The price of a stock fluctuates based on supply and demand. For example, if more people want to buy shares in a particular company than are willing to sell them at a given moment, the stock’s price will go up. Similarly, if a company has more cash than it needs and decides to return some of its wealth to shareholders through dividend payments, the share price may fall.
Buyers and sellers meet to trade stocks through an exchange, which can be a physical building like the New York Stock Exchange on Wall Street or a computerized system such as Nasdaq. Orders for buying and selling are placed on an exchange, and brokers facilitate the transaction almost instantly. A potential buyer makes a bid for a specific stock and a potential seller offers an ask at a certain price. If the bid and offer match, a sale takes place.

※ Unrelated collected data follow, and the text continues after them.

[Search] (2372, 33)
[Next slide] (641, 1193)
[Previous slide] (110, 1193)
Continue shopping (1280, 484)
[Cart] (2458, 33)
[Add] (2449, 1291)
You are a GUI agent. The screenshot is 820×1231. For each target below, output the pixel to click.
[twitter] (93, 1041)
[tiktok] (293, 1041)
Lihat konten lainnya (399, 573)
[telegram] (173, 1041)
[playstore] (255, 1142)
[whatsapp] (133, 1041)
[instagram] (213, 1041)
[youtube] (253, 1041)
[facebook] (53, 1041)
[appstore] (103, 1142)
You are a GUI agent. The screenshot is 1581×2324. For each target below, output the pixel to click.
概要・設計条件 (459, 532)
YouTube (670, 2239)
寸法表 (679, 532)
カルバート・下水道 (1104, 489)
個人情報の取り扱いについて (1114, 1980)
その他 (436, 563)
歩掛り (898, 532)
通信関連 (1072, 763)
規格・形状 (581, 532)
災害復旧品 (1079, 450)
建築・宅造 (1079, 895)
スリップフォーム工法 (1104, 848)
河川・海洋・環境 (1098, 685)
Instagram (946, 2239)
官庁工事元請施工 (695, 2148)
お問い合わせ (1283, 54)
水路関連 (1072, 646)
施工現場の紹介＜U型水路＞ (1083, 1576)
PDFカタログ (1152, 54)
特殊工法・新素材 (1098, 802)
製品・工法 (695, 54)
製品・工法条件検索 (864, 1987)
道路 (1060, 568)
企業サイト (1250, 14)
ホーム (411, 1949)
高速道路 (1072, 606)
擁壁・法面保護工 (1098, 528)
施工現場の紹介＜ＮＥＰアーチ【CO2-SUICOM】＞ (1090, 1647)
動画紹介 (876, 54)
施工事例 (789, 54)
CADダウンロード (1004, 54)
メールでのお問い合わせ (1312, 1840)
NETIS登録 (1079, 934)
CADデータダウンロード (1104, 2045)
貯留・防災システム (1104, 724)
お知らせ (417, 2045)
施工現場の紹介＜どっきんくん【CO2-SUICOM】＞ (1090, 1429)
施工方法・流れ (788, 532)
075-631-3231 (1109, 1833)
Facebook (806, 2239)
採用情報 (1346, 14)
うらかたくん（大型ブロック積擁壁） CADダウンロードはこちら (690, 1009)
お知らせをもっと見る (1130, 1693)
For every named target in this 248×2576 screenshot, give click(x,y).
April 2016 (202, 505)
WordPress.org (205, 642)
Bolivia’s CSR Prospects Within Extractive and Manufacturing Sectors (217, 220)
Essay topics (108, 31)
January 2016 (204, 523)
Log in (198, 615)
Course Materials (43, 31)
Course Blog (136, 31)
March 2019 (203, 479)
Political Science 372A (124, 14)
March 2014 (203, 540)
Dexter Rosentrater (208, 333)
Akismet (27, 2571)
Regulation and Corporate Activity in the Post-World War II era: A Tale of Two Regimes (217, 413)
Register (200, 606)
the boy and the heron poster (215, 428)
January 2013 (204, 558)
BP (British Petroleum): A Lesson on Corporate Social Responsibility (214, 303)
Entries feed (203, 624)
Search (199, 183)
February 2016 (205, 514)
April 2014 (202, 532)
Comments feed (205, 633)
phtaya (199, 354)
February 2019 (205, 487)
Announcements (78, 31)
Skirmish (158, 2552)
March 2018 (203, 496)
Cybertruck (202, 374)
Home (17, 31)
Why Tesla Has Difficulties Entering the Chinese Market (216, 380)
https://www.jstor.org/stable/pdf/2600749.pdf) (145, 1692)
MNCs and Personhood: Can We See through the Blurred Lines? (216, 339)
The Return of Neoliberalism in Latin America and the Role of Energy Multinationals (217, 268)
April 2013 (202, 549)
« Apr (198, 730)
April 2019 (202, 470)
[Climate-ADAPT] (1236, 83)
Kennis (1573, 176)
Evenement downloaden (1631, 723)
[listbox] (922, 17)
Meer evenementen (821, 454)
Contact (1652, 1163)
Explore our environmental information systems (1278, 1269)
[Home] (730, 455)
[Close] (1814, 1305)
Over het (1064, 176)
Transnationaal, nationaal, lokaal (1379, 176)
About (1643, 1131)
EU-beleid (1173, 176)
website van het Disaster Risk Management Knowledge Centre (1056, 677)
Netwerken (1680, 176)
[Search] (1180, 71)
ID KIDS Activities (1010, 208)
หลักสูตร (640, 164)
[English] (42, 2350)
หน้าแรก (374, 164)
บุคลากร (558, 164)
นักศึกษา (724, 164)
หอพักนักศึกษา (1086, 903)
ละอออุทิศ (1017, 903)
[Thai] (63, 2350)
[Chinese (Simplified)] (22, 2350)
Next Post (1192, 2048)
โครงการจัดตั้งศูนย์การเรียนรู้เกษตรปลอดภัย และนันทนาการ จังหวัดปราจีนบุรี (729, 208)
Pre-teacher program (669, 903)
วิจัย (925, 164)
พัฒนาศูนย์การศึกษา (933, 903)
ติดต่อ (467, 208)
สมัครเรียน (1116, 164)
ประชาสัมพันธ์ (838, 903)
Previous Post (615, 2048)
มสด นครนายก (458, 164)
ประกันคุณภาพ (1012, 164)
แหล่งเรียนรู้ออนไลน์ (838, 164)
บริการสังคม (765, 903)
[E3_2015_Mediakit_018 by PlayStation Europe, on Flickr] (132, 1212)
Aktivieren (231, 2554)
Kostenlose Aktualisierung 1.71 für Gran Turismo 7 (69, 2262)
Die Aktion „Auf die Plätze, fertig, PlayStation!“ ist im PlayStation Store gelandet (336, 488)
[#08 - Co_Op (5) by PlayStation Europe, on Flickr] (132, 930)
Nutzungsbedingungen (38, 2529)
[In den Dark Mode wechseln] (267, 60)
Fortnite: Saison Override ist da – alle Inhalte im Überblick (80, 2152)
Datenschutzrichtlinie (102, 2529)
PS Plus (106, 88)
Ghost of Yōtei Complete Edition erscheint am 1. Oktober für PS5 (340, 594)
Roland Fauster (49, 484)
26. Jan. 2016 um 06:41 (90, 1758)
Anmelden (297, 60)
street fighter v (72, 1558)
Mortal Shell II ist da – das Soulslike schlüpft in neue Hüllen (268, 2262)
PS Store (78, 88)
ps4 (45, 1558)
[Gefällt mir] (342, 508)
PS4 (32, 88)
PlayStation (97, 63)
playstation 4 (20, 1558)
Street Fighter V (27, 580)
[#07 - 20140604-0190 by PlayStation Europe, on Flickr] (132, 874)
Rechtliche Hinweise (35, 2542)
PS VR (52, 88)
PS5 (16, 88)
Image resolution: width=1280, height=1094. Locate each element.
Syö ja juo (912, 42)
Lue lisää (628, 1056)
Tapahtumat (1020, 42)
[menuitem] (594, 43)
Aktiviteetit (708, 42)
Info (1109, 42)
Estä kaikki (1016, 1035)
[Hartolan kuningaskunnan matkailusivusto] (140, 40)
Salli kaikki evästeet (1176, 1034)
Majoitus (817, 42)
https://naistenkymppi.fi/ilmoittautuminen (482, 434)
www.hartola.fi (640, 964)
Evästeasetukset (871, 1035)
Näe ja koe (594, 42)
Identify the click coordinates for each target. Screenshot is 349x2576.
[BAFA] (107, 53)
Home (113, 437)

Some individuals trade their own money, while others manage large funds for institutions like pensions, mutual funds and insurance companies. All of these players can influence the stock market by trading in large volumes, and many of them use popular online brokerage platforms to trade. Individuals can also invest in the market by opening an account with a broker and placing orders on the platform. Generally, these investors are called retail. Some traders are professional, but many are beginners who have no experience or a small amount of capital. In these cases, the trader often borrows money to buy shares, which are usually backed by collateral in other investments, such as bank accounts or real estate. This is known as margin buying.